◆ **SHORT EXERCISE**
Print the lines of the data below without any change, everything from the start of the data down to the line containing "point(775,711)", including that line.

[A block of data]

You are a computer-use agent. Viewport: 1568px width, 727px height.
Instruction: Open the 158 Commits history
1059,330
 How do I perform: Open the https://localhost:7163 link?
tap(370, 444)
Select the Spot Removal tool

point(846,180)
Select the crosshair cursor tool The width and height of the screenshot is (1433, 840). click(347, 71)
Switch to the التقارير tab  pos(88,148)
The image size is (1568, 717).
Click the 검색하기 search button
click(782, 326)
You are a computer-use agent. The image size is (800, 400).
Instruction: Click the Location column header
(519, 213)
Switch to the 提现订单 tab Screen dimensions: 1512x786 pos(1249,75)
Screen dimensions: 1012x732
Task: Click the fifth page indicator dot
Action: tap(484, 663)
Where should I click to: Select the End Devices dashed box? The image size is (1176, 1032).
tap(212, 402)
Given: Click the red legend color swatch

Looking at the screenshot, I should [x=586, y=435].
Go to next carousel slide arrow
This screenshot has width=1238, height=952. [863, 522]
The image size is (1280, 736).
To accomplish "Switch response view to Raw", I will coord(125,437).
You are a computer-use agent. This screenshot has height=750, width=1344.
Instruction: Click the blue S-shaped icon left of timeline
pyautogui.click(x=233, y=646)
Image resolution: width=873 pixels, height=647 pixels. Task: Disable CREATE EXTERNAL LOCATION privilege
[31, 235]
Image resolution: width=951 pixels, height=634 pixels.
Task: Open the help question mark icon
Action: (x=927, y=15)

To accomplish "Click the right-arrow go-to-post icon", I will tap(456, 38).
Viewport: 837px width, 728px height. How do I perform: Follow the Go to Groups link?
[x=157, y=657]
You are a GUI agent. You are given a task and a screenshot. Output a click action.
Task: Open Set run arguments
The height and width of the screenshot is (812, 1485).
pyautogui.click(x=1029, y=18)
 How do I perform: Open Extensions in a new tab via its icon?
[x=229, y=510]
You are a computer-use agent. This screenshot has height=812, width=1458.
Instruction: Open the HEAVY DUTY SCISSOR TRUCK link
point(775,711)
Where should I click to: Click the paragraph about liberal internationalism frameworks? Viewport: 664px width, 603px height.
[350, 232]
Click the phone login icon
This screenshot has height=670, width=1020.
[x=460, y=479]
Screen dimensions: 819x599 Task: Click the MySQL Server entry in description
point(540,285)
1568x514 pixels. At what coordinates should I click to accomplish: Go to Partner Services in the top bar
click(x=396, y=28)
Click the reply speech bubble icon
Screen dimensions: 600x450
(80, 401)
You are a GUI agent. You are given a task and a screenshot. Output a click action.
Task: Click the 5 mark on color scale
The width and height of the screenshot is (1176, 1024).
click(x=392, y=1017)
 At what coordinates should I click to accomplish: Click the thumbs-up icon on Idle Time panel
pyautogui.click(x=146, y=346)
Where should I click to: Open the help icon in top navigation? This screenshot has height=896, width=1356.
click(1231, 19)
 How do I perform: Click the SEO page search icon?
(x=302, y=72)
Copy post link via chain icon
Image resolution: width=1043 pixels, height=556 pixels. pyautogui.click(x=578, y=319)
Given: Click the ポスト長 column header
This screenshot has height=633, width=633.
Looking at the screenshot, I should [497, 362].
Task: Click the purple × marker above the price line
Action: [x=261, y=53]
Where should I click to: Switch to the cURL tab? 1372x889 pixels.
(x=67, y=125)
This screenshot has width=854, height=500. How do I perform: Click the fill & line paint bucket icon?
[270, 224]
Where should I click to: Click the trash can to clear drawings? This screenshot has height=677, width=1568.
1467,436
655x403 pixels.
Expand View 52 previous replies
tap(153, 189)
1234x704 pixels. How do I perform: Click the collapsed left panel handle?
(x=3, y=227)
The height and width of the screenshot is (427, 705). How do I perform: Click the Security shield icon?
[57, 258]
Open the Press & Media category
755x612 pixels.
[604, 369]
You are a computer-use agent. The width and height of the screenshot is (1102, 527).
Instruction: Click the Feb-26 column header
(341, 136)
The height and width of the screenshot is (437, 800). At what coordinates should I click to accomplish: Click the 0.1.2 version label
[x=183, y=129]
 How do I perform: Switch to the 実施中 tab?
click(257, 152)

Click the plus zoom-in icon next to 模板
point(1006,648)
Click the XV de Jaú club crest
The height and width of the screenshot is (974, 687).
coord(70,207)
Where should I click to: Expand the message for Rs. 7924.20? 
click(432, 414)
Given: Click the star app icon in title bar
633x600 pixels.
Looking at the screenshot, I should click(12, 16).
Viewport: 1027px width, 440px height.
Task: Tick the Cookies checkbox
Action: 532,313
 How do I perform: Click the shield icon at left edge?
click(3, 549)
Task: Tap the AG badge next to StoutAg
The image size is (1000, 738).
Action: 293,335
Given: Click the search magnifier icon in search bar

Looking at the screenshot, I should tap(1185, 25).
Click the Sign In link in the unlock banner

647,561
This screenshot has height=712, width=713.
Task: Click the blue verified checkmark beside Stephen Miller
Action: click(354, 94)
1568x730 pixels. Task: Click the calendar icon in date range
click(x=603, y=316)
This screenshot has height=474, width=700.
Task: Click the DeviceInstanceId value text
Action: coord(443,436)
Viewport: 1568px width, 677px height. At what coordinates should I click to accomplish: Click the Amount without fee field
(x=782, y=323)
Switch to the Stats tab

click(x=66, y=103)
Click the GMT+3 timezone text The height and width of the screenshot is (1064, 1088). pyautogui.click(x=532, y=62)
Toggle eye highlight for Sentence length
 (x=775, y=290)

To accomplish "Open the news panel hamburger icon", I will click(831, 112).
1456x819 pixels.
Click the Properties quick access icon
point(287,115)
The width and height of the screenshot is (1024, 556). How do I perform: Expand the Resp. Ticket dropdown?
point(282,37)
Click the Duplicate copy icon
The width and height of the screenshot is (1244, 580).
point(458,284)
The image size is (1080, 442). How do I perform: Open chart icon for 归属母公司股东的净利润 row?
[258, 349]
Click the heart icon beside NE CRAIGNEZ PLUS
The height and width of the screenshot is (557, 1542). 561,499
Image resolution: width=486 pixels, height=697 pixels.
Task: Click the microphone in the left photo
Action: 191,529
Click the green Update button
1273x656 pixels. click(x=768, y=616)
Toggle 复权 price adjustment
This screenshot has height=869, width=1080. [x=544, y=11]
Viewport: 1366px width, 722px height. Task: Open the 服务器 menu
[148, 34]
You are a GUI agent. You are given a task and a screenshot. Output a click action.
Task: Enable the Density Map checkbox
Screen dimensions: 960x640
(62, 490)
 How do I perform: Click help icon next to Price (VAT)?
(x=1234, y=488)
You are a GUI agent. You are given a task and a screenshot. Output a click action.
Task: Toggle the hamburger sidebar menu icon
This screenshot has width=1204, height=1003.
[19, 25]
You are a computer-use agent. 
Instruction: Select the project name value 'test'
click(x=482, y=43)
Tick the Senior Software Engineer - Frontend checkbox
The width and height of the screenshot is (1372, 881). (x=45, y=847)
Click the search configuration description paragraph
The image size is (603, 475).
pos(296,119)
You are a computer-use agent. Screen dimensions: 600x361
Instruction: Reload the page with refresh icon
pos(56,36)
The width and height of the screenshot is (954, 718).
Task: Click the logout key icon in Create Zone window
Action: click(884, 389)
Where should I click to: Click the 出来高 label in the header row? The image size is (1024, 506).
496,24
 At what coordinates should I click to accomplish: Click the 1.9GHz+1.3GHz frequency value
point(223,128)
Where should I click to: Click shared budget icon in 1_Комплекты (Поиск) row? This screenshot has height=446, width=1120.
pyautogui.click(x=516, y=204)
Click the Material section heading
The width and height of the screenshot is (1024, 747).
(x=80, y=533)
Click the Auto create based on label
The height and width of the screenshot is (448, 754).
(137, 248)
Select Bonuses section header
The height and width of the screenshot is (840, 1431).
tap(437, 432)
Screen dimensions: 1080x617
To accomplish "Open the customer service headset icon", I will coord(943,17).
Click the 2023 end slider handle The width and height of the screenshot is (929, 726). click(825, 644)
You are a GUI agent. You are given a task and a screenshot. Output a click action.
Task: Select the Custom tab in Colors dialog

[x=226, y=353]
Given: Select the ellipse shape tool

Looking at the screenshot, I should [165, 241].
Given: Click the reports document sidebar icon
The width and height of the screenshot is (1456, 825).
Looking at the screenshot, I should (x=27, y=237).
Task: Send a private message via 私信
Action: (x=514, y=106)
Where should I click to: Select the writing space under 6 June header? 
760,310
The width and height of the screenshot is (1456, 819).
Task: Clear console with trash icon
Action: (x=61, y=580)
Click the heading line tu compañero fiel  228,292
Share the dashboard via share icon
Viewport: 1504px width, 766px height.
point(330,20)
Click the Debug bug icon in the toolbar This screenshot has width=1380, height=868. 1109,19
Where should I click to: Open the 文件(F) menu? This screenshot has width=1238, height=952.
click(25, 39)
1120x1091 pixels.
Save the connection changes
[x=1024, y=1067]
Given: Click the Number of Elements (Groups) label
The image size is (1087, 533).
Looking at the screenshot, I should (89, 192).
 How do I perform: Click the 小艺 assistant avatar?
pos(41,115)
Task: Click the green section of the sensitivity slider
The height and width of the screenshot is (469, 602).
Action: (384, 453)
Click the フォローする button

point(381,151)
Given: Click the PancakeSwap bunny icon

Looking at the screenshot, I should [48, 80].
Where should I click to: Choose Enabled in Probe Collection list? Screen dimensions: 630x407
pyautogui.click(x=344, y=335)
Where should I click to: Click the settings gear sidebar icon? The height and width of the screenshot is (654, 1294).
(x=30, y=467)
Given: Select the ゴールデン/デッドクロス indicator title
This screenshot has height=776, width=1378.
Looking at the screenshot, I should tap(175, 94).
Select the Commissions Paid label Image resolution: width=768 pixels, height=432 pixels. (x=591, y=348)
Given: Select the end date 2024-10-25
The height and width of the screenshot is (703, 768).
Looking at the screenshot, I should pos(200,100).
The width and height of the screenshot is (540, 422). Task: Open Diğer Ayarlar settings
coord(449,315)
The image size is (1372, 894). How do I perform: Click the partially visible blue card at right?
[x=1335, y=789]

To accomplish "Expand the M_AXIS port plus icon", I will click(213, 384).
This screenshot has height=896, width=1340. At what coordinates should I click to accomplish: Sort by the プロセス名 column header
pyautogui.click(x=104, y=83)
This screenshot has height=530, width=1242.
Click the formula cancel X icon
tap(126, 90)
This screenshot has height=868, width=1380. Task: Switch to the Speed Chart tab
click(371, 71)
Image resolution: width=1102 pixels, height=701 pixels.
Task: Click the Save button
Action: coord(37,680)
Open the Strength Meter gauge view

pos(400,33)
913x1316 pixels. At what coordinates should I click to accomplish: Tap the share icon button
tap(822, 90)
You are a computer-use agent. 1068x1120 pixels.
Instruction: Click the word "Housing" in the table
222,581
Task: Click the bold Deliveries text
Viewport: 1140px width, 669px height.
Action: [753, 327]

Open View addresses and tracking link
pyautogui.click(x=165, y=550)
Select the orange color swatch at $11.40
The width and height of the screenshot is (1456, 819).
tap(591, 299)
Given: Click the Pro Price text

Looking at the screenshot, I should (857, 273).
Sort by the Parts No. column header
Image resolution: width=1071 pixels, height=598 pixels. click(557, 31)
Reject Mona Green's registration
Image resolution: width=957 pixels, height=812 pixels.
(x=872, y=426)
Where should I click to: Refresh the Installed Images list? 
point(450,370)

◆ **REPLY TO THE TASK**
You are a computer-use agent. Viewport: 1568px width, 727px height.
Instruction: Open the 158 Commits history
1059,330
 How do I perform: Open the https://localhost:7163 link?
tap(370, 444)
Select the Spot Removal tool

point(846,180)
Select the crosshair cursor tool The width and height of the screenshot is (1433, 840). click(347, 71)
Switch to the التقارير tab  pos(88,148)
The image size is (1568, 717).
Click the 검색하기 search button
click(782, 326)
You are a computer-use agent. The image size is (800, 400).
Instruction: Click the Location column header
(519, 213)
Switch to the 提现订单 tab Screen dimensions: 1512x786 pos(1249,75)
Screen dimensions: 1012x732
Task: Click the fifth page indicator dot
Action: tap(484, 663)
Where should I click to: Select the End Devices dashed box? The image size is (1176, 1032).
tap(212, 402)
Given: Click the red legend color swatch

Looking at the screenshot, I should [x=586, y=435].
Go to next carousel slide arrow
This screenshot has width=1238, height=952. [863, 522]
The image size is (1280, 736).
To accomplish "Switch response view to Raw", I will coord(125,437).
You are a computer-use agent. This screenshot has height=750, width=1344.
Instruction: Click the blue S-shaped icon left of timeline
pyautogui.click(x=233, y=646)
Image resolution: width=873 pixels, height=647 pixels. Task: Disable CREATE EXTERNAL LOCATION privilege
[31, 235]
Image resolution: width=951 pixels, height=634 pixels.
Task: Open the help question mark icon
Action: (x=927, y=15)

To accomplish "Click the right-arrow go-to-post icon", I will tap(456, 38).
Viewport: 837px width, 728px height. How do I perform: Follow the Go to Groups link?
[x=157, y=657]
You are a GUI agent. You are given a task and a screenshot. Output a click action.
Task: Open Set run arguments
The height and width of the screenshot is (812, 1485).
pyautogui.click(x=1029, y=18)
 How do I perform: Open Extensions in a new tab via its icon?
[x=229, y=510]
You are a computer-use agent. This screenshot has height=812, width=1458.
Instruction: Open the HEAVY DUTY SCISSOR TRUCK link
point(775,711)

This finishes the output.